That Bray farmed at Bury Farm seems to be confirmed by the fact that, apart from the one reference to Bury Farm in the 1891 census, no one else is listed there on any document between 1875 and 1904. In addition, though both Edgwarebury Farm and Brockley Grange farm were listed as 'to let' during the same period, Bury Farm was not. So although Bray and his wife, Mary both refer to 'Edgwarebury Farm' in their wills it seems likely that they did so because they were living at Edgwarebury Farmhouse and that Bray's 'Farm' including Bury Farm, Broadfields and his original 42 All Souls acres, did physically cover the majority of Edgwarebury land.
In 1897, one of the heirs of Sergeant Cox advertised the freehold of 'Edgwarebury Farm' for sale in the London press. This was clearly not the All Souls property of that name, the 'Freehold' of which has never been sold. This may have referred to Stoneyfields Farm which was farmed by Henry Muddle Sr and adjoined his stepfather's land at Edgwarebury.
The confusion over names continues to the present day. As recently as 2013, the City of London Archives had a series of photographs of the interior of Bury Farmhouse wrongly labelled 'Edgwarebury Farm'.
** Thomas Partridge was also the copyholder or hereditary tenant at Lower Hale Farm.

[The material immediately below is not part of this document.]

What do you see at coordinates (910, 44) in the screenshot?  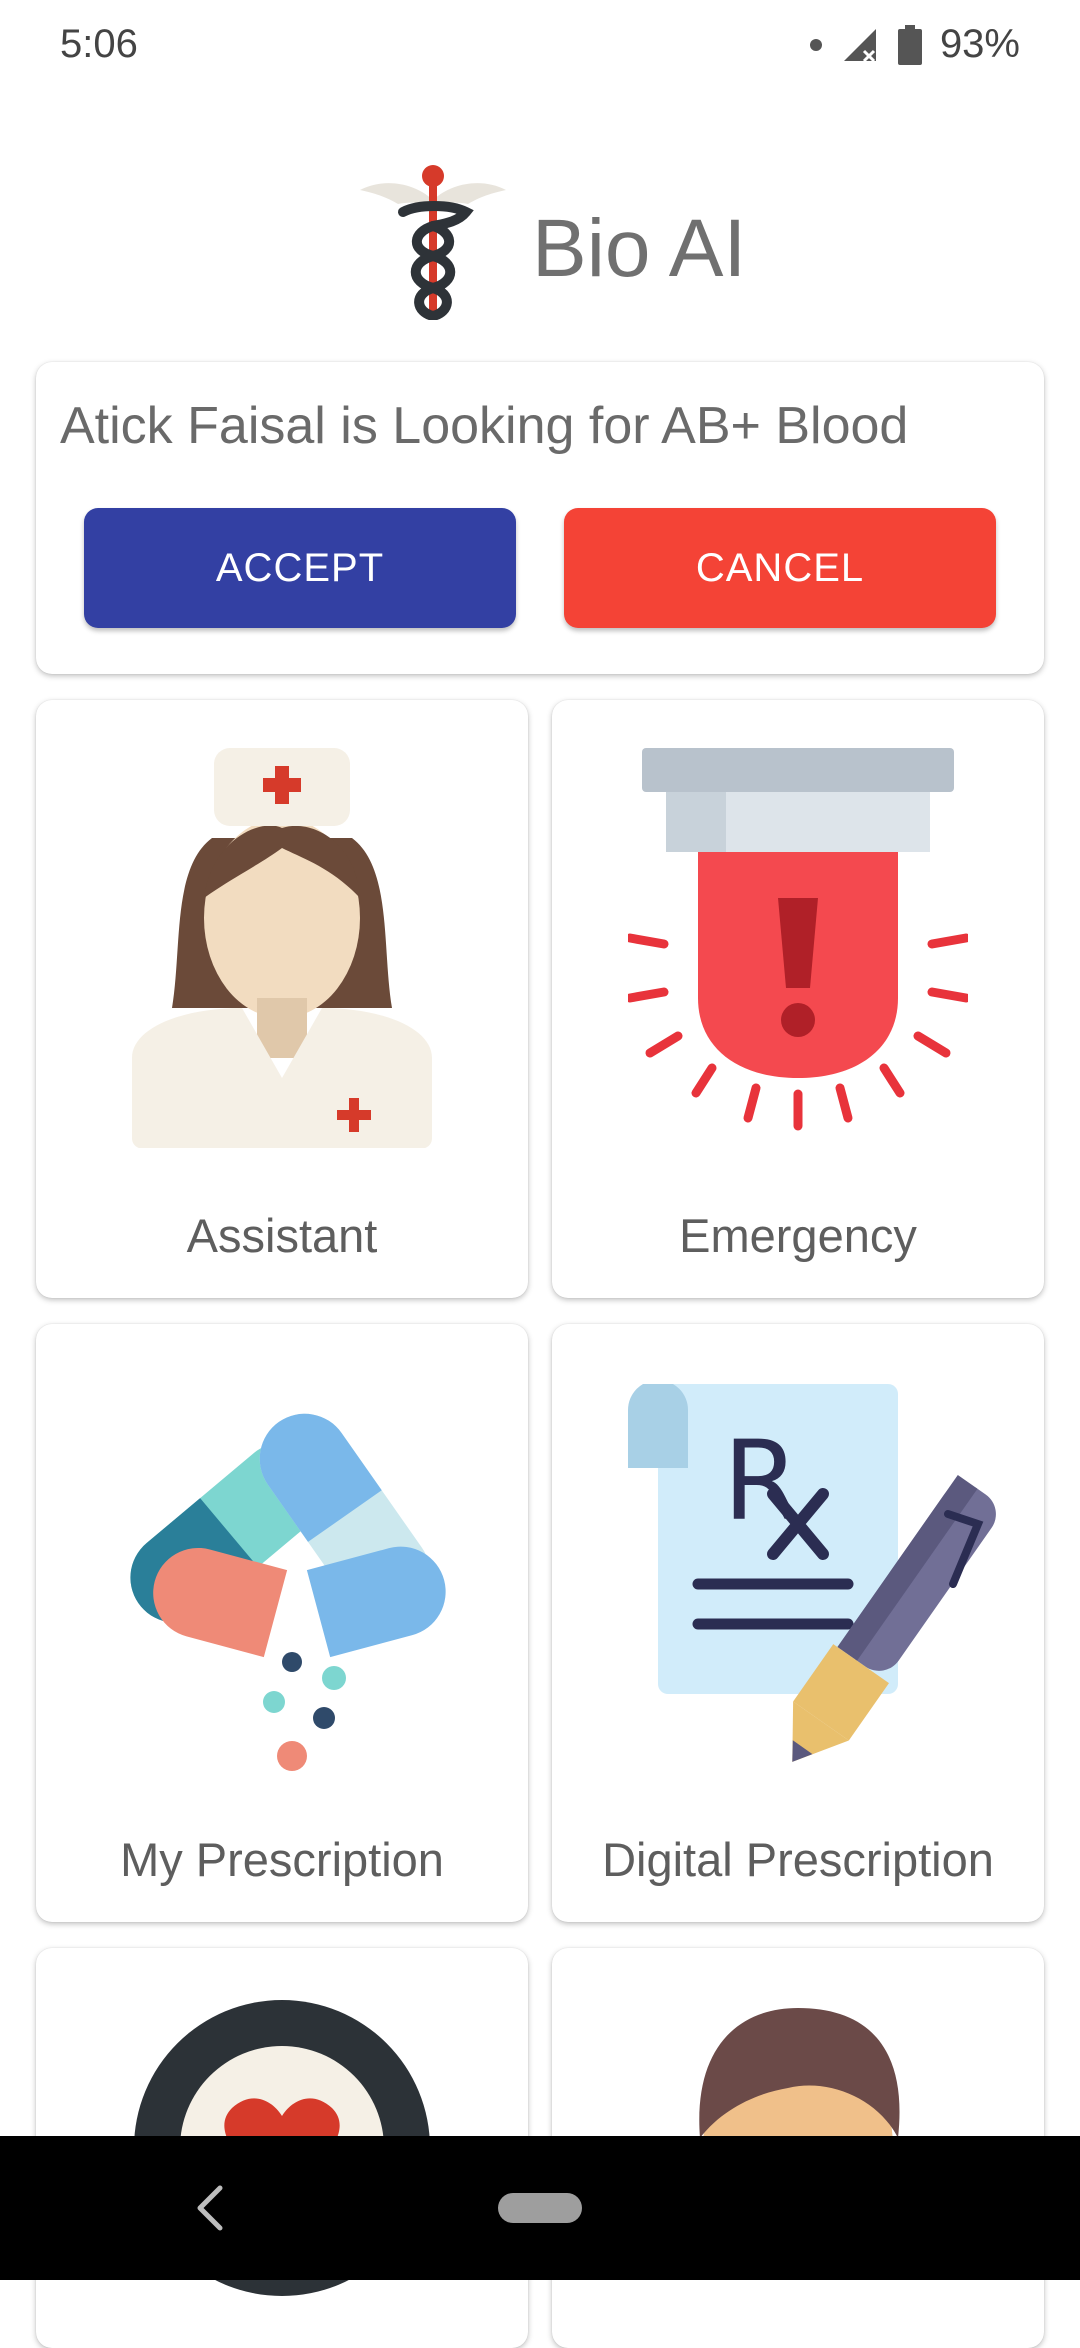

It is probable that he continued to live there, rather than in the farmhouse at Brockley Grange.
Interior ~ Bury Farmhouse
Photo: City of London Metropolitan Archives
***The farmhouse at Bury Farm was the scene in 1735 of a robbery perpetrated by the notorious highwayman, Dick Turpin and the Gregory Gang. The tenant, 70-year old Joseph Lawrence, having refused to tell the gang the where his money was hidden, was beaten and tortured, while one of his servant girls was taken upstairs and raped. Turpin and his accomplices then escaped taking silver worth £30 with them.